Пик развития CAD-систем пришелся на 1996—2013 годы, когда они начали активно применяться для обнаружения признаков туберкулеза на рентгенограммах. Системы стали обладать высокой точностью и специфичностью, чему способствовало дополнение алгоритмов новыми рентгенологическими признаками [74]. Особенно заметен был прогресс в разработке CAD для диагностики туберкулеза, где использование дополнительных клинических данных, таких как температура и другие симптомы, значительно повысило ее эффективность [75].
С развитием ИИ и машинного обучения CAD-системы перешли на новый уровень. Современные алгоритмы позволяют не только выявлять характерные признаки заболеваний, но и выполнять более сложные задачи по классификации и анализу патологий. Это привело к значительному улучшению качества диагностических исследований и уменьшению нагрузки на врачей-рентгенологов.
Применение в практике CAD-систем, которые могут идентифицировать только один рентгенологический признак патологии, не приносит значительной пользы, учитывая, что такие признаки, как полости распада, обычно несложно обнаружить. CAD прогрессировали, включив множество новых рентгенологических признаков.
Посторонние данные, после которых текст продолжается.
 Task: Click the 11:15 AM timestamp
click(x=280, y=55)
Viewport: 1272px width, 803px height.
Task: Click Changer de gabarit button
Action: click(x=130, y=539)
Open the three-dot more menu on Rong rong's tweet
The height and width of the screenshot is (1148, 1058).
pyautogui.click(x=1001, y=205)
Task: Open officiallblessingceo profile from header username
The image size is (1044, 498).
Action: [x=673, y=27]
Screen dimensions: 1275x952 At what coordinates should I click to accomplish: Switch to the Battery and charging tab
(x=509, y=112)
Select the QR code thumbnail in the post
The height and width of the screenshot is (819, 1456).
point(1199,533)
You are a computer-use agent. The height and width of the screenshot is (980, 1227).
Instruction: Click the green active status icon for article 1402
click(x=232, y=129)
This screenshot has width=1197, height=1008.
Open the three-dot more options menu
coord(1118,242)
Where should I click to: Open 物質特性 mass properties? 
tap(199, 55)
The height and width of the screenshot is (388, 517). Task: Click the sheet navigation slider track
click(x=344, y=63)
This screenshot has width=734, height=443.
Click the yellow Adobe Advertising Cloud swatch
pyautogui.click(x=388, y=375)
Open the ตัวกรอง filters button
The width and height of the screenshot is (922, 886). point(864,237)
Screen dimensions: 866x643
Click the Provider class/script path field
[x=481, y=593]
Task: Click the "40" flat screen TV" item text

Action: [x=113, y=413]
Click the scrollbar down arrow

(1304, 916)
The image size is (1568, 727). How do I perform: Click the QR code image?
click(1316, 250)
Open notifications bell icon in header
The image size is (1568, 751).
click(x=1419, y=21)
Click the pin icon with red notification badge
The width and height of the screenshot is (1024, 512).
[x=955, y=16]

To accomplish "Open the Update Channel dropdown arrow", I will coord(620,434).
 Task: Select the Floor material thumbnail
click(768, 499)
Например, S. Jaeger и коллеги разработали CAD-систему, используя различные характеристики туберкулеза, включая полости, инфильтрации и плевральные выпоты. Полученная система показала не очень высокий результат по площади под ROC-кривой – AUC (0,83) [73], однако позже исследователям удалось улучшить точность до AUC 0,87—0,90. Тем не менее эти показатели все еще были ниже, чем точность врачей-рентгенологов [75]. Но CAD стали широко использоваться за пределами лабораторий для диагностики туберкулеза в менее обеспеченных регионах. Примером такой системы является CAD4TB [76, 77]. Улучшение системы с помощью дополнительных клинических данных, таких как температура, потливость и кровохарканье, позволило повысить эффективность диагностики CAD4TB, достигнув AUC 0,84, чувствительности 0,95, при этом специфичность составила 0,49 [78].